** Input follows **

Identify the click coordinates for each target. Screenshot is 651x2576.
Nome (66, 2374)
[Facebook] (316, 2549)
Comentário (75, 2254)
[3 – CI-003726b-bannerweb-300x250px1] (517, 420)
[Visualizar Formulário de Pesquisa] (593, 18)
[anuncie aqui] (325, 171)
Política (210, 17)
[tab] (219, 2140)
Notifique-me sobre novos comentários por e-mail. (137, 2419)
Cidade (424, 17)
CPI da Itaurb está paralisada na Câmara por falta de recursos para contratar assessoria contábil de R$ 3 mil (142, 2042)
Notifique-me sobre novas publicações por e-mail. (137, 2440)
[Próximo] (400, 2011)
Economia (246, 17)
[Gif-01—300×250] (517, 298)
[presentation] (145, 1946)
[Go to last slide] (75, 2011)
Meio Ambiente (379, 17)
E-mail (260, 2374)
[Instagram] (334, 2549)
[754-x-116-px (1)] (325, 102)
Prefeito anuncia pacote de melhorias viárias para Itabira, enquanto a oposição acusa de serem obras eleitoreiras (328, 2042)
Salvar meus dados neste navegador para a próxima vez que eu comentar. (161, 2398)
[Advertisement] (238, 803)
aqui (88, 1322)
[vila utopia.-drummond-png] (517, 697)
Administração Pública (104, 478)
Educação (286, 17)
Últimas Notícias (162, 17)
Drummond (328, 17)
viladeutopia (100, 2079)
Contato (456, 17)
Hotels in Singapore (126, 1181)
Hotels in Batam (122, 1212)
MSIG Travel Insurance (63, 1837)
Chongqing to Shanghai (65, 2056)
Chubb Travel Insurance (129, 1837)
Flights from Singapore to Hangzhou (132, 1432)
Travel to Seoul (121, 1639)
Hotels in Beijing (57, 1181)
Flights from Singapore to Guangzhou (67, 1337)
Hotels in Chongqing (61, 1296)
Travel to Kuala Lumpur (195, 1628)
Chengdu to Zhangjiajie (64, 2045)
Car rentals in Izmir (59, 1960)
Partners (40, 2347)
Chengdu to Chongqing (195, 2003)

** End of Input **

> Exercise
Starting from the line that contains "Flights from Singapore to Guangzhou", transcribe each line to the end of the records above. Please add nothing.

> Expected answer
Flights from Singapore to Guangzhou (67, 1337)
Hotels in Chongqing (61, 1296)
Travel to Kuala Lumpur (195, 1628)
Chengdu to Zhangjiajie (64, 2045)
Car rentals in Izmir (59, 1960)
Partners (40, 2347)
Chengdu to Chongqing (195, 2003)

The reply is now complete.